GIVEN DATA:
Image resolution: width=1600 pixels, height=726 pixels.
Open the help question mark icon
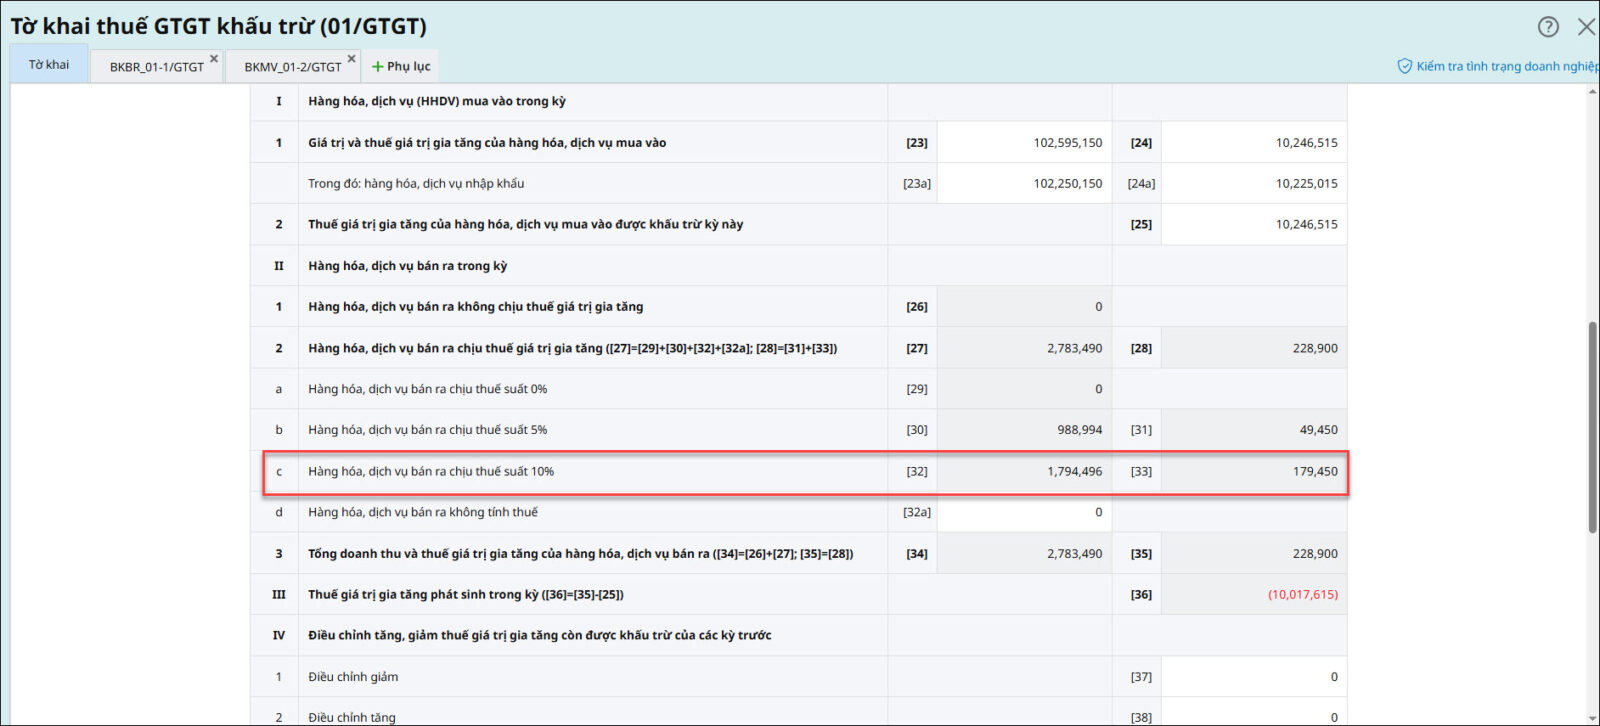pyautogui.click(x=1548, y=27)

---

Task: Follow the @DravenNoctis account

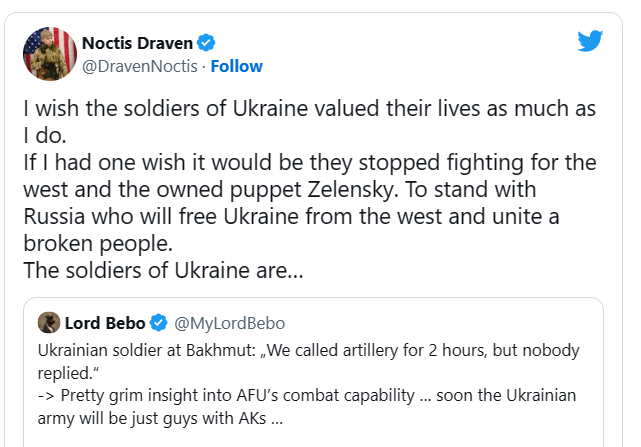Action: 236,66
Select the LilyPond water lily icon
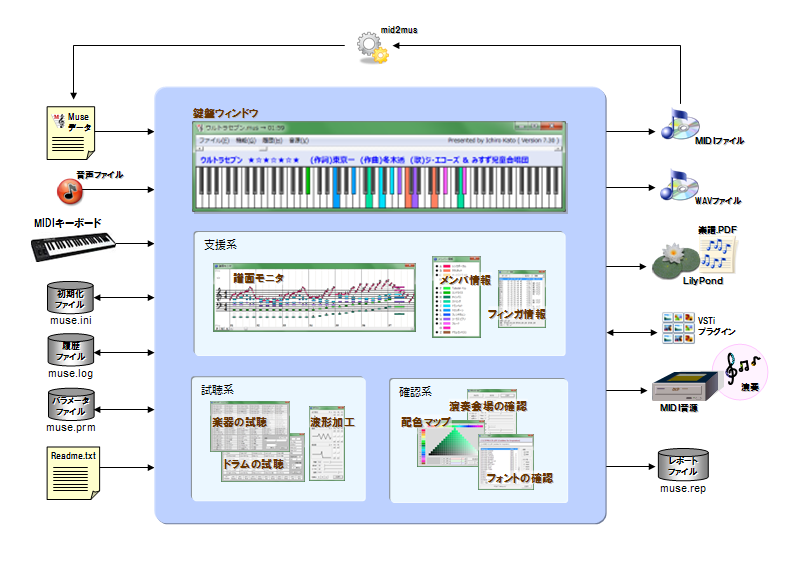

TASK REQUIREMENTS: Look above for the line containing "Task: Follow the @DravenNoctis account", then copy exactly from it through the line containing "Select the LilyPond water lily icon", keeping both and leaving out pictures. Add nothing else.

YOUR RESPONSE:
Task: Follow the @DravenNoctis account

Action: 236,66
Select the LilyPond water lily icon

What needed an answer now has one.